After the inauguration of Donald Trump, she described him and the nominee for Secretary of Education Betsy DeVos as having an agenda to "profitize, privatize and ... throw a middle-class child into the street saying, 'Let them eat for-profit vouchers.'" More than 1 million emails opposing DeVos' nomination were generated through NEA's online form. Eskelsen Garcia continued to oppose the administration's budget priorities in 2018, calling the proposed 13.5% cut in education spending a "wrecking ball" aimed at public schools.

In 2020, Eskelsen Garcia was instrumental in the NEA's endorsement of 2020 presidential candidate Joe Biden in the primary and general elections. However, some union members stated their voices weren't heard, as "the rank and file were not asked who they wanted to support".

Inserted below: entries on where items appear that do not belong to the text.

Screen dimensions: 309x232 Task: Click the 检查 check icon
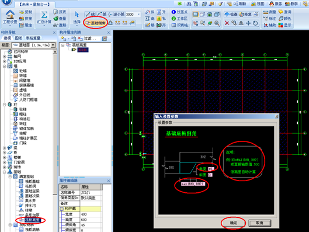[x=231, y=15]
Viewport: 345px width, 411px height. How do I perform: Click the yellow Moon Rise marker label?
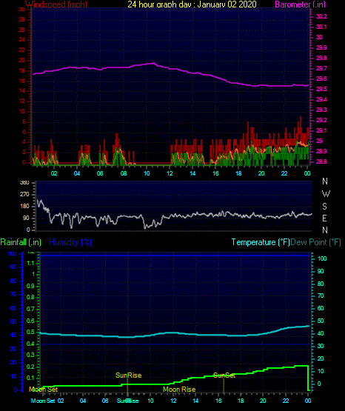click(179, 390)
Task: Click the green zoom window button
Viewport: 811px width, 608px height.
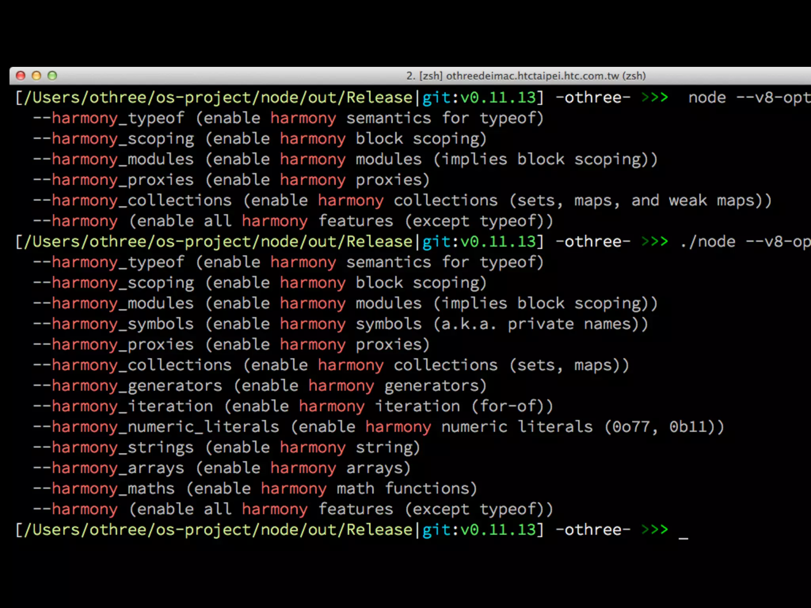Action: point(52,76)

In 2020, García was named a candidate for Secretary of Education in the Biden administration, but Connecticut education commissioner Miguel Cardona was chosen instead. She is reported to have a close working relationship with First Lady Jill Biden, fellow NEA member and educator.

== Post-NEA career ==

After stepping down as NEA president in 2020, Eskelsen García continued to represent educators internationally through Education International. She is pursuing a doctorate in Teaching, Learning and Culture. She founded Maestros Para Los Niños, an endowed scholarship program at the University of Utah for bilingual aspiring teachers. She serves on the boards of the Congressional Hispanic Caucus Institute and the Economic Policy Institute.

==Personal life==
After high school, Lily married Ruel Eskelsen, with whom she had two children before his death on March 18, 2011. She is currently married to graphic artist Alberto García, with whom she co-authored and illustrated Rabble Rousers: Fearless Fighters for Social Justice (2014), a bilingual children's book whose proceeds support scholarships for undocumented Dreamers.